“Evidence Based Medicine” is a movement in crisis according to a recent BMJ article by doctors who want to improve it. Many of the responses to the article call for better statistics, more effectively communicated, and one in particular makes a plea for less but better protocols. One doctor talks about a friend who worked as a sailor in command of a nuclear submarine. He said the crew had to learn and consistently apply a small number of protocols and suggests that doctors should do the same.
There is a confusion at the heart of this comment, and in some of the assumptions behind statistics based medicine.
The confusion is that human beings are just complicated machines.
One way to clear up some of this confusion is to think about the differences between the terms complicated and complex.
Machines can be complicated. Technology can be complicated. Anything which is made up of many, many parts which are connected up can be complicated.
So, aren’t human beings complicated then? Aren’t human beings made up of many, many parts which are connected up?
Yes.
Any living organism has many, many parts which are connected up, but there’s a difference.
Living organisms are complex adaptive systems.

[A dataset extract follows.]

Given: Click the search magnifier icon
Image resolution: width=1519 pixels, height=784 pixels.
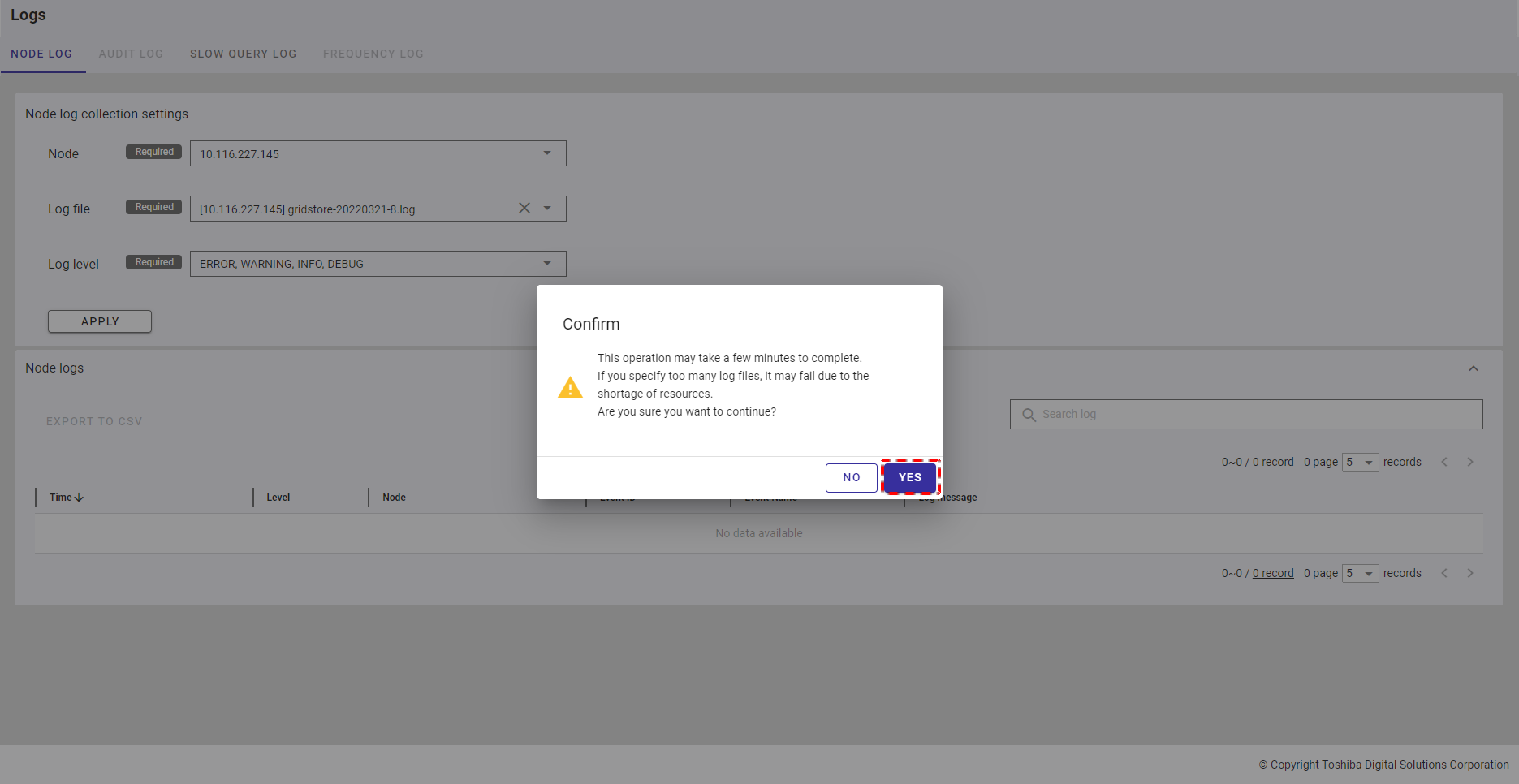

Complex adaptive systems have certain characteristics we don’t see in machines not matter how complicated they are. Here are four of them (there are more!)
- Non-linear connections
- Emergence
- Co-evolution
- Autopoeisis
Non-linear connections
You’ll have heard of the butterfly effect? Where a butterfly flapping its wings in the Amazon can cause a hurricane in another part of the world? What that illustration tells us is that very small changes in the starting condition of a system can cascade to rapidly produce very large changes in the outcome. This is the nature of most of the connections in living organisms
Emergence
Complex adaptive systems continuously behave in unpredictable, novel ways. Emergence is a term from biology which describes novel behaviours which could not have been predicted from an examination of the previous state.
Co-evolution
All living organisms exist within specific environments and because they are “open” ie constantly exchanging materials and energy with their environment, both the organism and the environment are constantly influencing each other, constantly responding to each other, and, in fact, even affecting each others evolution. You cannot fully understand a living organism by isolating it from the environment in which it exists.
Autopoesis
This is a term which means “self making capacity”. Not only can living organisms repair themselves, but they can grow, mature, develop and even replicate themselves.
Yes, all that is pretty complicated. But not in the same way a nuclear submarine is complicated. Advanced technologies might seem as if they are alive, but they aren’t.
If we forget this, we try to engage with living organisms as if they are just complicated machines which can be broken down into separate measurable parts, each of which can be managed by the application of protocols.
Living organisms need to be understood as complex, not complicated.